Prevention of Venous Thrombosis During Pregnancy
- Carried out in special care units
High Risk of Thromboembolism
- A venous thrombus above the knee, or pulmonary embolism during an earlier pregnancy.
- Patients with a hereditary or acquired blood coagulation disorder and a previous venous thrombosis. (In antithrombin III deficiency the risk is so high that prophylactic treatment must always be given, even if the patient has no history of thrombosis).
- Acquired coagulation disorders include (e.g., lupus anticoagulant and myeloproliferative diseases [e.g., polycythaemia vera, essential thrombocytosis]).
Treatment in Special Care Units
- Start prophylactic treatment with LMWH after confirming the pregnancy, or at the latest on weeks 16-18. Mini-heparin treatment is not sufficient! Continue antithrombotic therapy for 6 weeks after parturition; however, at the time of delivery the drug can be changed to oral warfarin, which is contraindicated during pregnancy. The risk of thrombosis is highest at the end of the pregnancy, and higher doses of LMWH are often used.
- The initiation of heparin treatment depends on the risk: in women who have had thromboembolism during an earlier pregnancy or on oral contraceptives the treatment should always be started on week 24 at the latest.

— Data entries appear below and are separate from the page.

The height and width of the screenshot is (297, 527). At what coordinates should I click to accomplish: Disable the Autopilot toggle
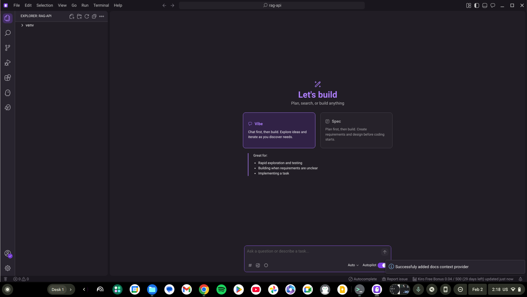(382, 265)
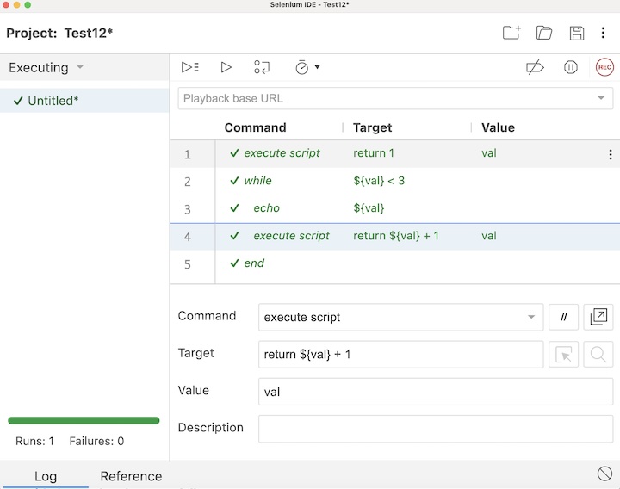Start recording with the REC button
This screenshot has width=620, height=489.
(605, 67)
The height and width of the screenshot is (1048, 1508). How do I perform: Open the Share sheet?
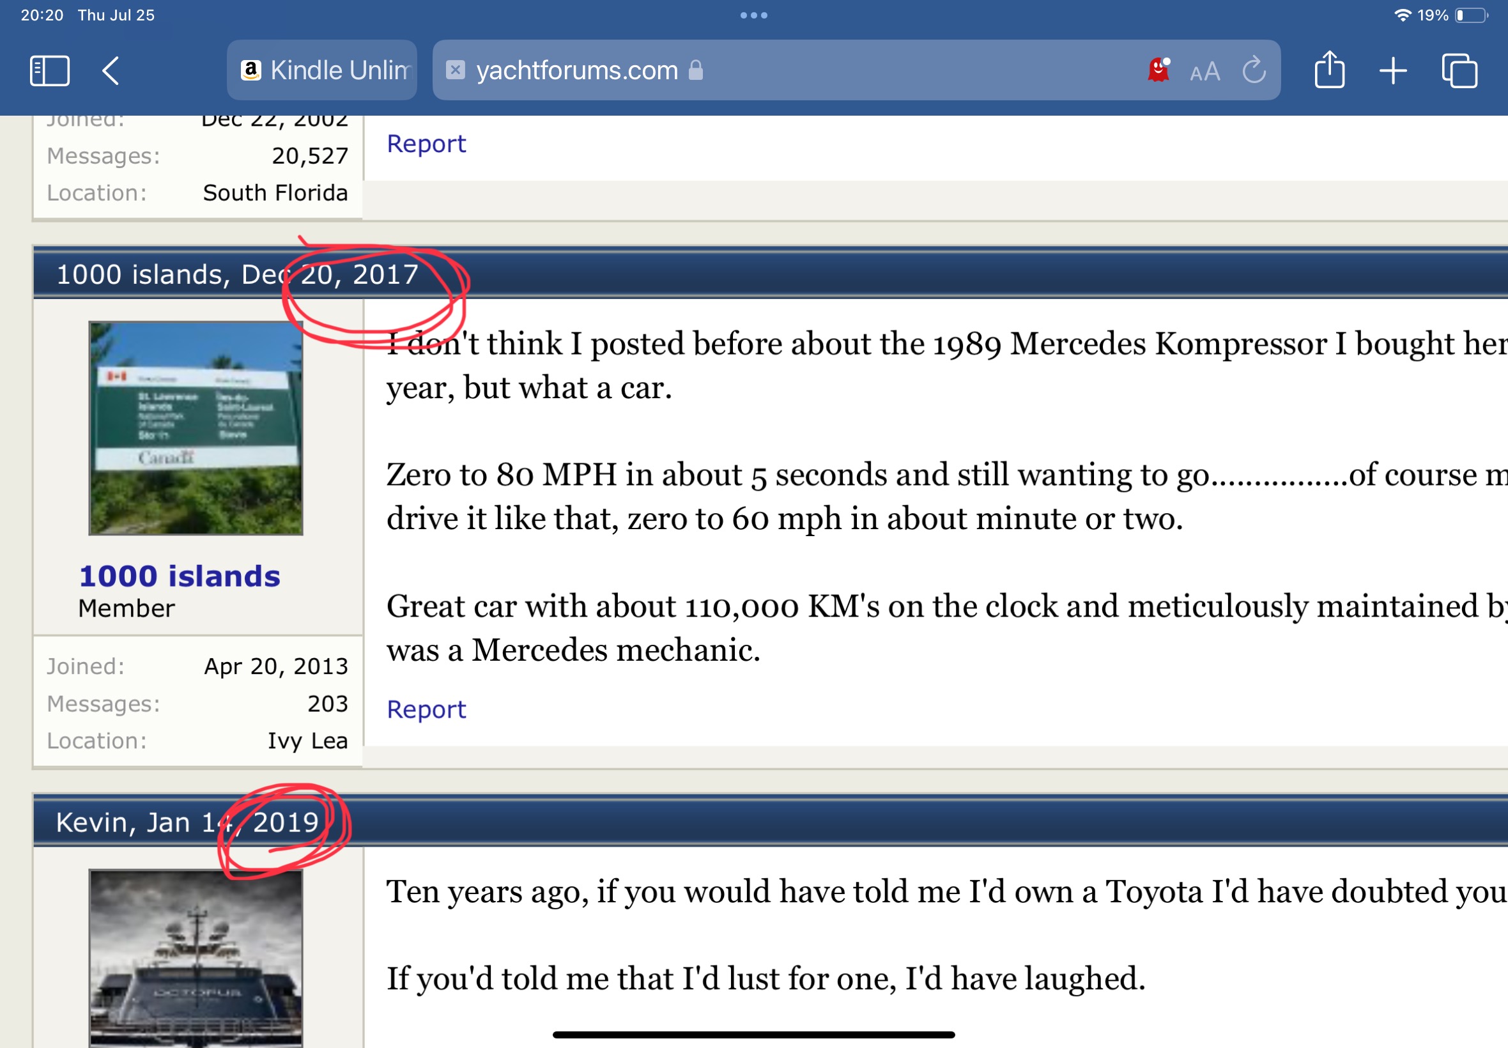(1329, 70)
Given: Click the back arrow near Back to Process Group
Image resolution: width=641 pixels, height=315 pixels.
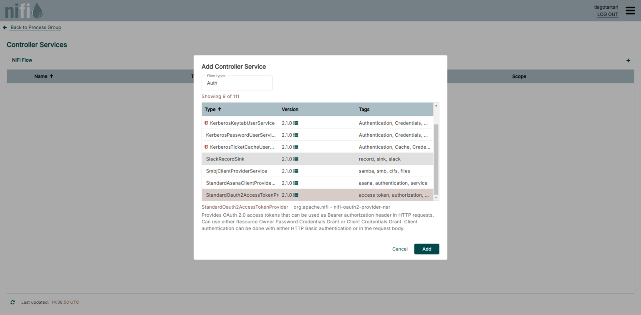Looking at the screenshot, I should tap(5, 27).
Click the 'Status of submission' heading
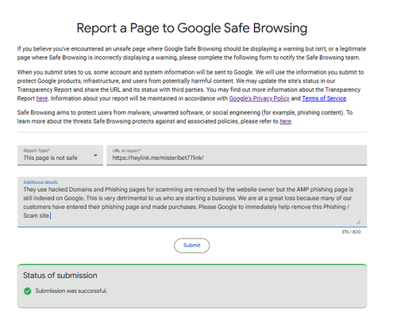397x324 pixels. (x=60, y=276)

- Prophylactic treatment in patients with activated protein C (APC) resistance due to genetic defect of factor V (see the Finnish Medical Society Duodecim guideline on "Inherited Thrombophilia"):
- Heterozygotes who have not had a thrombosis: prophylactic treatment is recommended only in cases of caesarean section or immobilization.
- Heterozygotes who have had a thrombosis: prophylactic treatment is recommended during pregnancy and puerperium.
- Homozygotes: prophylactic treatment is recommended regardless of whether the patient has had a thrombosis or not.
Thrombocytopenia and Thrombosis as Complications of Heparin Treatment
- Early thrombocytopenia is benign and caused by aggregation of thrombocytes.
- Severe immunologically mediated thrombocytopenia leads to activation of thrombocytes and endothelial damage, causing arterial thrombi.
- Symptoms are caused by arterial or venous thrombosis during weeks 1-3 of the treatment. The onset is typically on the fifth or the tenth day from the beginning of the treatment.
- The laboratory finding is a clear decrease in the thrombocyte count (or a value below 100 in one measurement). Thrombocytopenia occurs in approximately 1% of LMWH users (Prandoni et al., 2005)
- In the follow-up of heparin treatment, haemoglobin and thrombocyte values should be taken at 1-week intervals for 4 weeks.
- Actions are required if the thrombocyte count falls below 50% from the baseline value, if the thrombocytopenia is progressing, or if the antithrombotic treatment proves ineffective.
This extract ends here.